* **AUFGABE A**:
Gib an, das wievielte Album der Band FOSCOR „Les Irreals Visions“ laut der Rezension ist.

━━━━━━━━━━

Review Foscor – Les Irreals Visions

Katalonien – für all jene, die geographisch nicht bewandert sind – ist ein Gebiet im Osten Spaniens an der Grenze zu Frankreich. Aus diesem Teil der Iberischen Halbinsel stammen die Dark-Metaller FOSCOR, die mit „Les Irreals Visions“ ihr mittlerweile fünftes Album in die Welt hinausschicken. So wie die Katalanen sich schon lange von Spanien zu lösen versuchen, scheint sich auch besagte Band, die sich thematisch vom Fin de Siècle und den gesellschaftlichen Umbrüchen am Ende des 19. Jahrhunderts inspiriert sieht, von ihrer schwarzmetallischen Vergangenheit abwenden zu wollen. Das gelingt ihnen tendenziell besser als ihren Landsleuten die angestrebte Sezession, dennoch merkt man FOSCOR ihren Ursprung immer noch deutlich an.

Um es gleich vorwegzunehmen: Die avantgardistische Herangehensweise, der sich FOSCOR inzwischen verschrieben haben, ist sehr zu begrüßen. Anstatt Musik nach einem abgegriffenen Muster auf dem Fließband zu produzieren, hat sich das Trio durch den Schritt weg vom üblichen Black Metal eine eigene Identität erschaffen. Die Texte sind nun nicht mehr in gebrochenem Englisch, sondern in der Landessprache verfasst, und vorgetragen werden sie nicht länger in genretypischem Schreigesang. Stattdessen lullen FOSCOR den bedächtig lauschenden Hörer nun (im positiven Sinne!) mit geisterhaftem, hallendem Klargesang ein, lediglich in „Espectres Al Cau“ wird kurz bösartig gegrowlt.

━━━━━━━━━━

* **AUFGABE B**:
Schreibe die Zeilen der Datensätze ab, beginnend bei der Zeile mit „Task: Click See more in Content panel“ und endend mit dem Schluss der Datensätze. Lass die Bilder dabei weg.

━━━━━━━━━━

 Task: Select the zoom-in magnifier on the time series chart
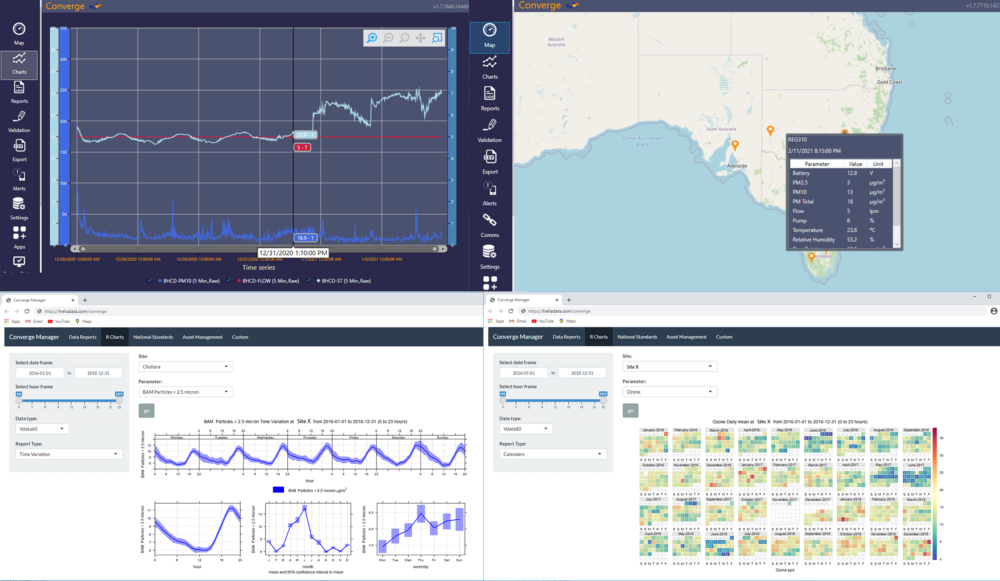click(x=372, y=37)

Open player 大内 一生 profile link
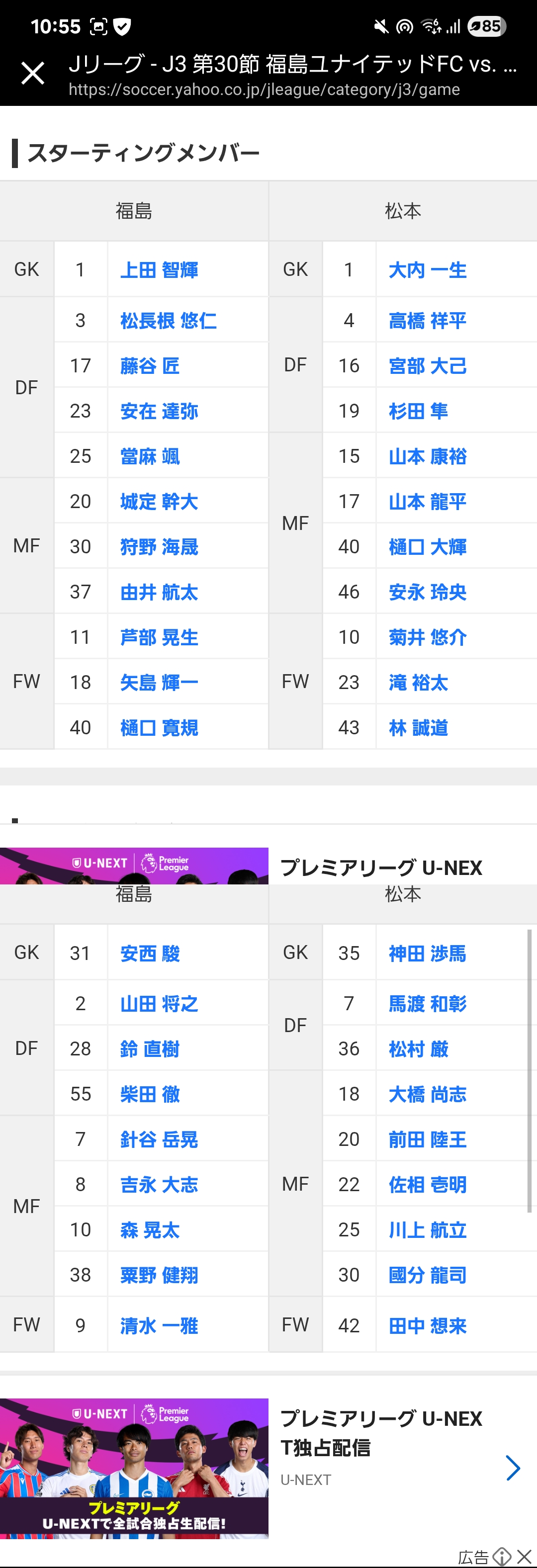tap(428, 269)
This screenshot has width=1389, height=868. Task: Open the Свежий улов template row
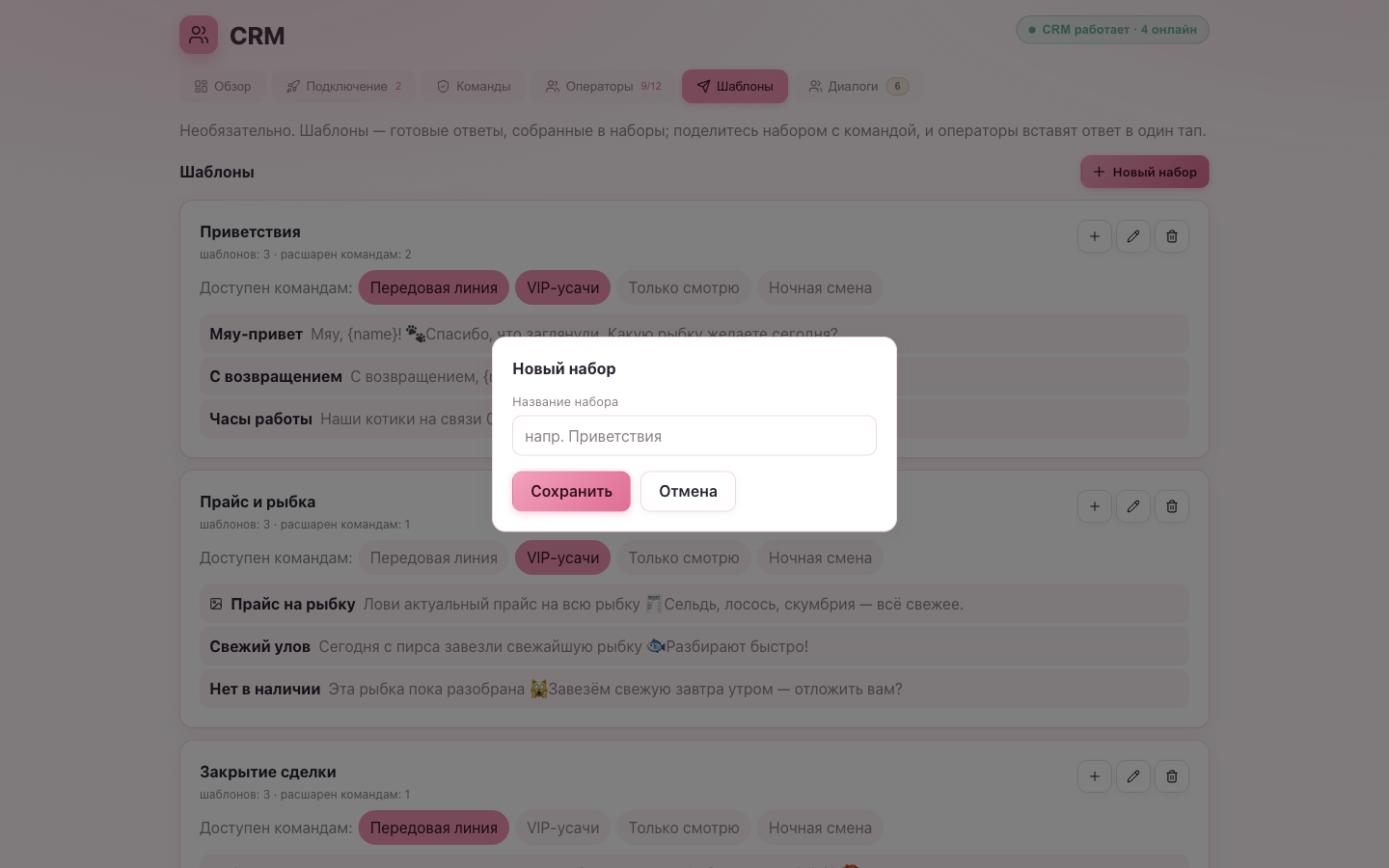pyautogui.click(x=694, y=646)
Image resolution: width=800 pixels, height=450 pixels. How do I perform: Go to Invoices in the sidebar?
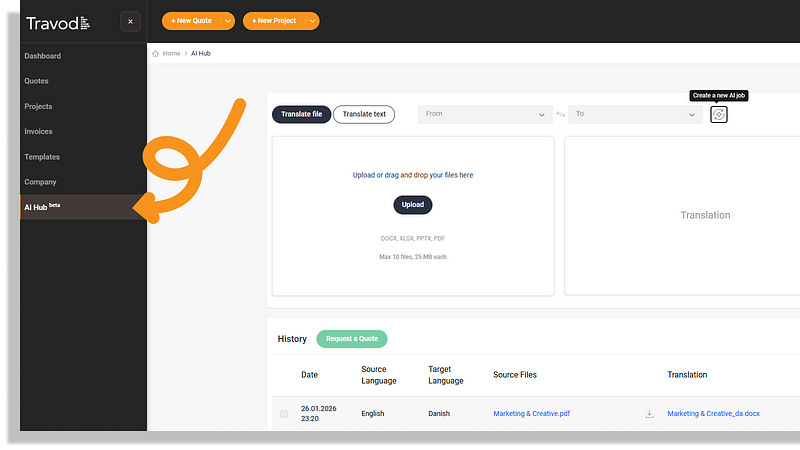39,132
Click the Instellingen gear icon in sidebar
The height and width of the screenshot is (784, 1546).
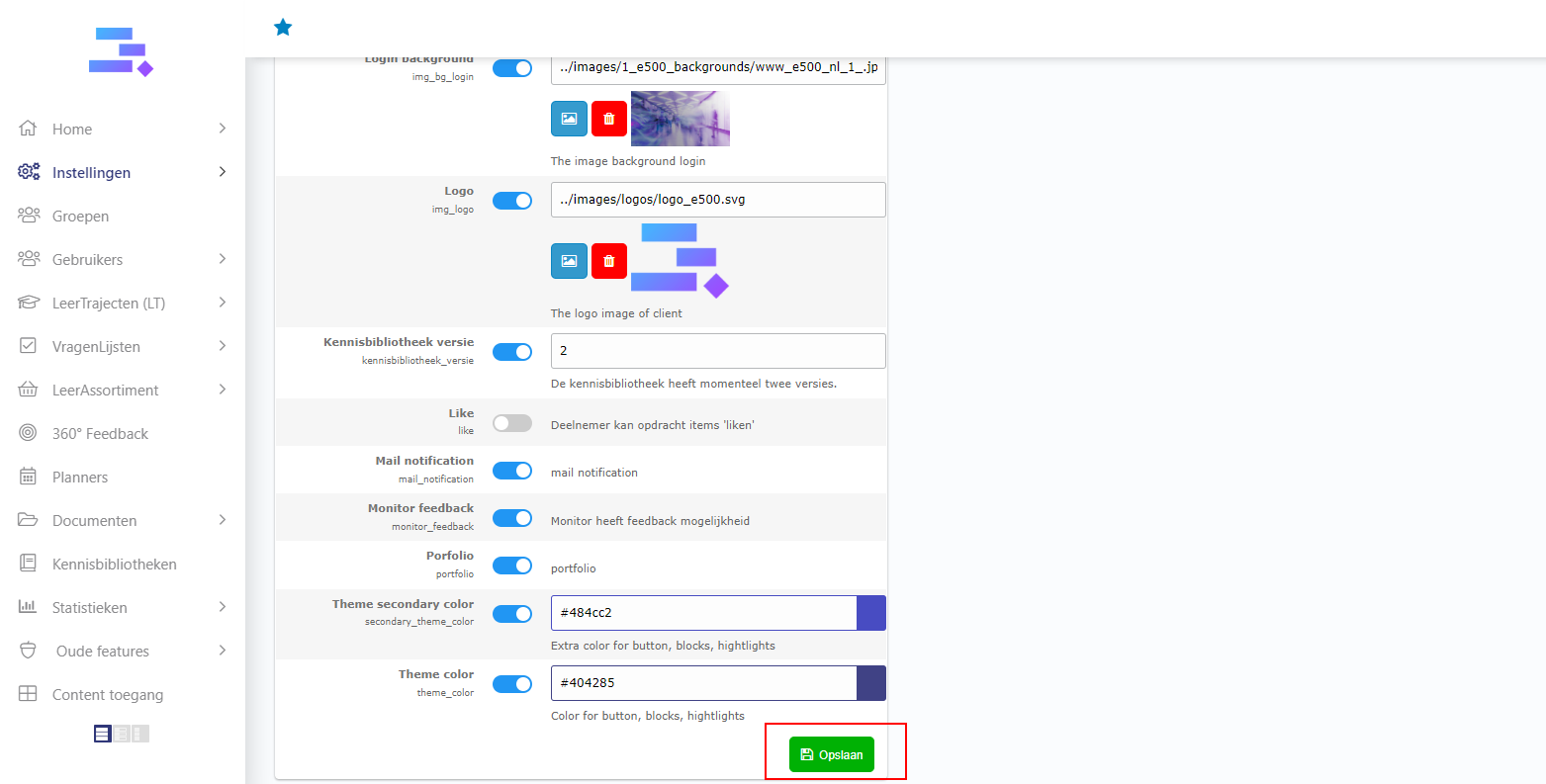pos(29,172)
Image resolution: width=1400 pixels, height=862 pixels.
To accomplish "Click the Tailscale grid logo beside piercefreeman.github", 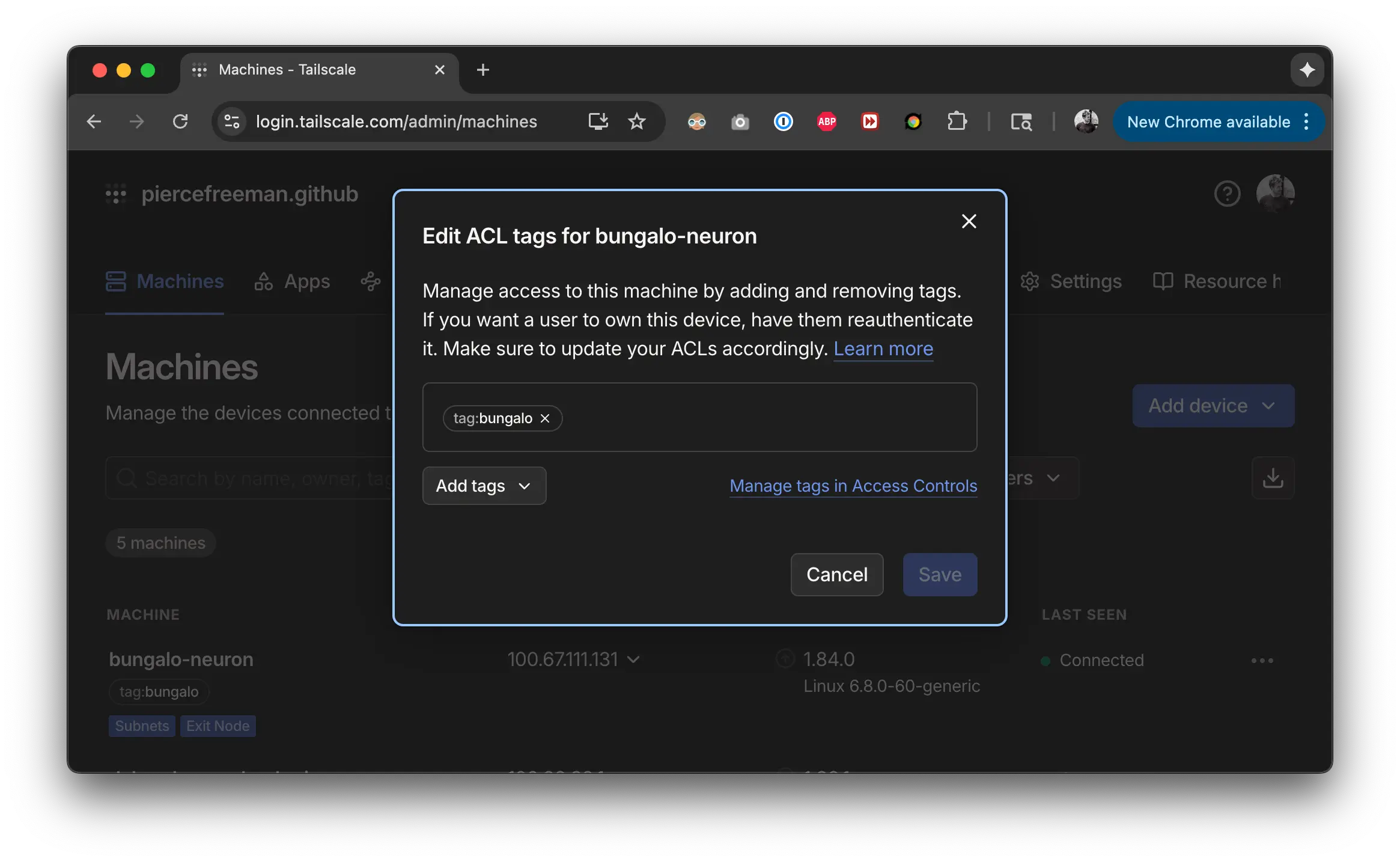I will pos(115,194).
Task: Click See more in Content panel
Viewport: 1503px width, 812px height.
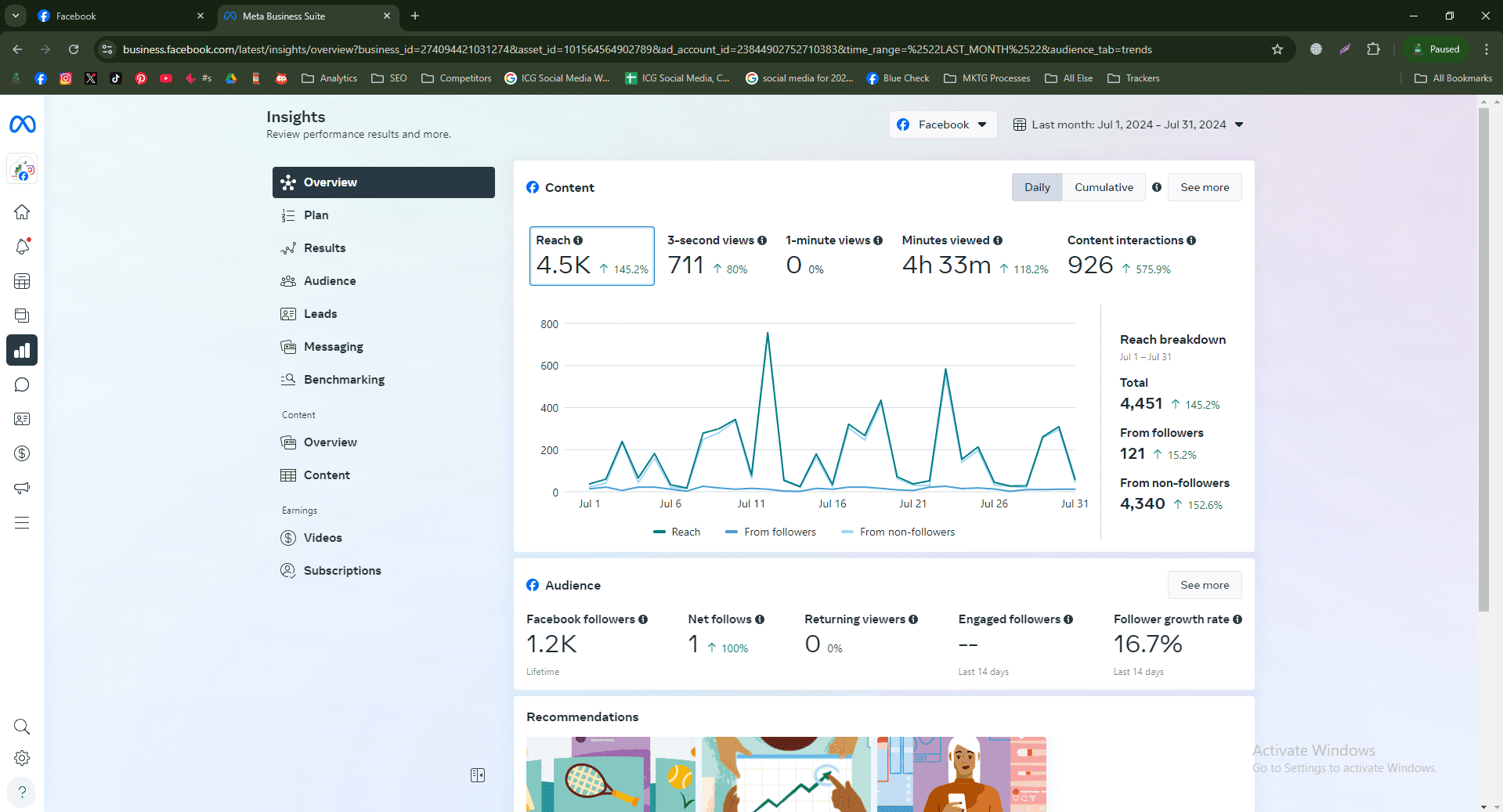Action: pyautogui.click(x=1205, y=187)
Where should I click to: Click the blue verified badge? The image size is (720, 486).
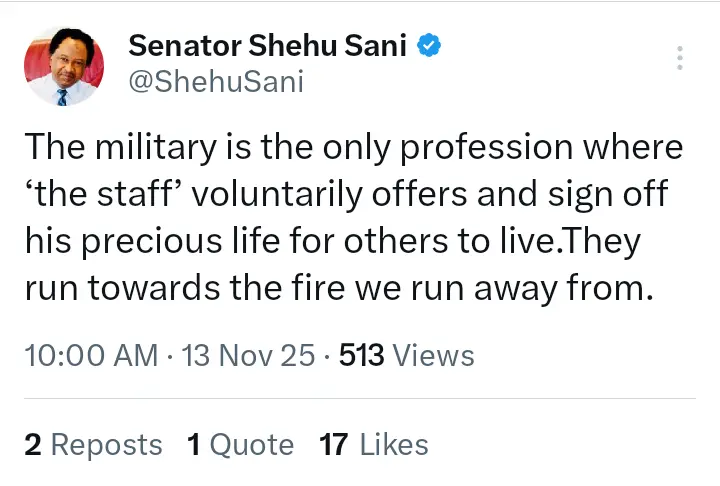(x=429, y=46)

━━━━━━━━━━

* **VOLLSTÄNDIGE AUSGABE A**:
Es ist ihr fünftes Album.

* **VOLLSTÄNDIGE AUSGABE B**:
Task: Click See more in Content panel
Viewport: 1503px width, 812px height.
Action: pyautogui.click(x=1205, y=187)
Where should I click to: Click the blue verified badge? The image size is (720, 486).
(x=429, y=46)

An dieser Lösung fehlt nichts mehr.